Kernighan is the “Okay” in AWK, a special-purpose language for extracting and manipulating language that was key to Unix’s pipeline options and interoperability between techniques. A working awk
perform (AWK is the language, awk
the command to invoke it) is essential to each Normal UNIX Specification and IEEE POSIX certification for interoperability. There are numerous variants of awk
—together with trendy derivations with help for Unicode—however “One True AWK,” typically often called nawk
, is a sort of canonical model primarily based on Kernighan’s 1985 guide The AWK Programming Language and his subsequent enter.

Copies of The C Programming Language of their native campus bookstore setting, written by Brian Kernighan and Dennis Ritchie (RIP).
Kernighan can be the “Okay” in “Okay&R C,” the foundational 1978 guide The C Programming Language he cowrote with Dennis Ritchie that sticks with programmers, mentally and in dog-eared paper type. C’s roots go a lot deeper. Kernighan had been educating C to staff at Bell Labs and satisfied its creator, Ritchie, to collaborate on a guide to unfold the information. That guide gave start to “the one true brace type,” the infinite debate that goes with it, and the construction underpinning each trendy programming language.

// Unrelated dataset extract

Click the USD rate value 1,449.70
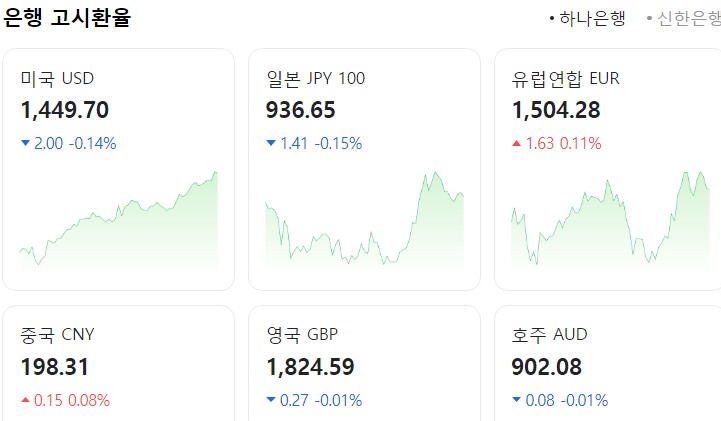The width and height of the screenshot is (721, 421). [65, 110]
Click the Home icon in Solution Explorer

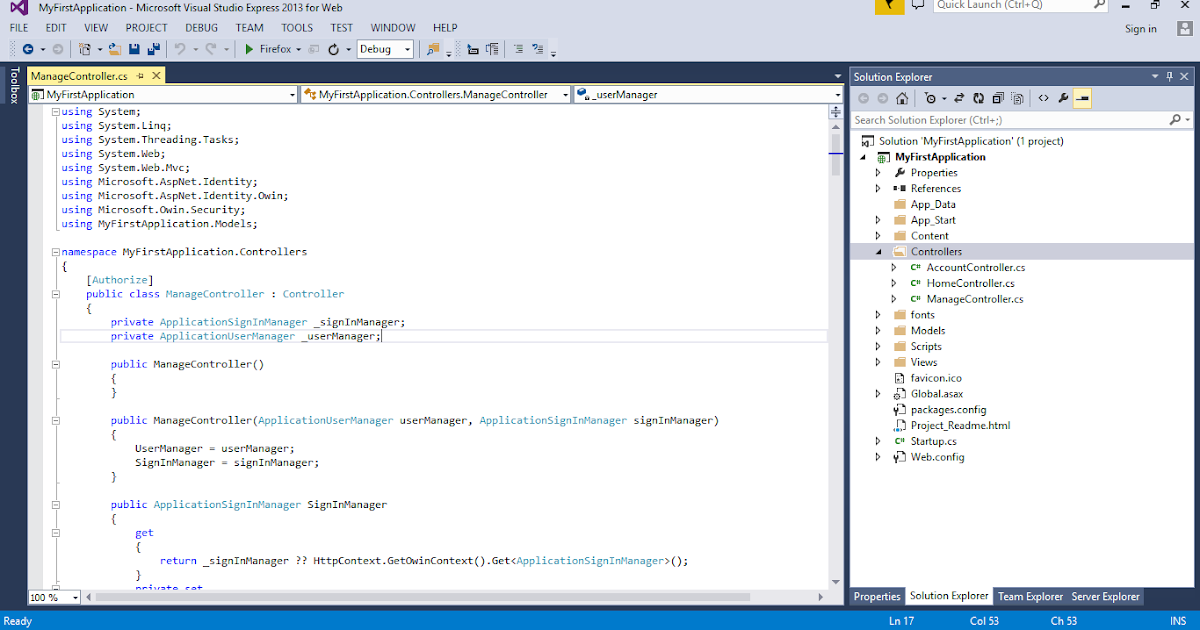(903, 97)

Kernighan additionally named Unix and first demonstrated the “Hiya, world” code instance. He spoke with Ars Technica’s Richard Jensen for a fiftieth anniversary historical past of Unix.
The onetrueawk repository, the place Kernighan appeared in late Could, is a comparatively quiet place, with 21 contributors, 46 GitHub customers watching, and commits coming each few months. As famous by The Register, Kernighan’s Unicode repair got here to mild largely as a result of it was talked about in an interview with the professor by YouTube channel Computerphile.

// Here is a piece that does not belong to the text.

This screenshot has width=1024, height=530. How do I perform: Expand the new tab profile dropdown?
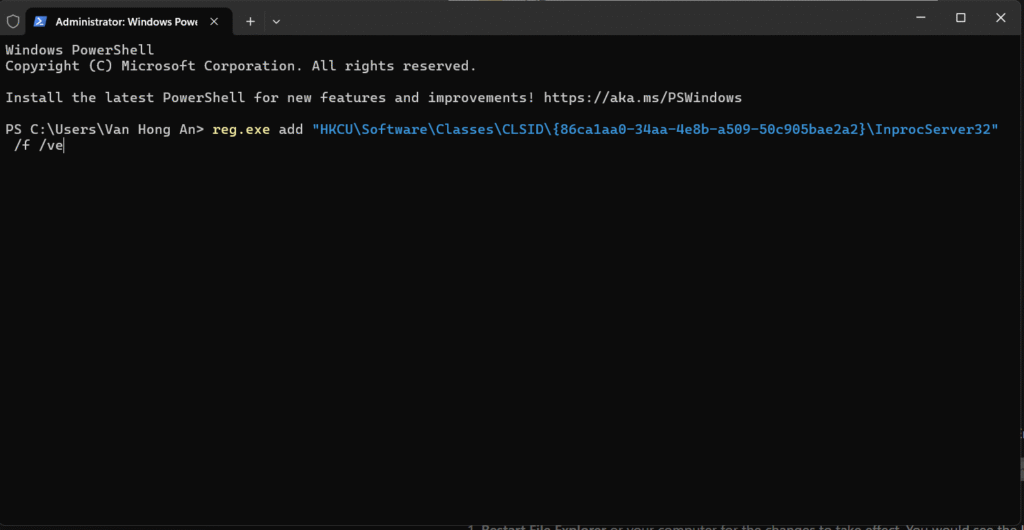277,21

https://www.youtube.com/watch?v=GNyQxXw_oMQ
Brian Kernighan talking with Computerphile about his work, current and historic.
“It is at all times been a humiliation that AWK solely labored with ASCII, or perhaps 8-bit inputs, nevertheless it would not actually deal with Unicode in any respect,” Kernighan tells interviewer professor David Brailsford. “A couple of months in the past, I spent a while working with (laughs) an extremely outdated program. I’ve it at this level the place it’s going to really deal with UTF-8 enter and output as a way to have common expressions that, you understand, choose up Japanese characters, issues like that.”
Kernighan, now 80, offhandedly mentions within the interview that he has additionally patched one thing “fast and soiled” to let AWK deal with CSV recordsdata.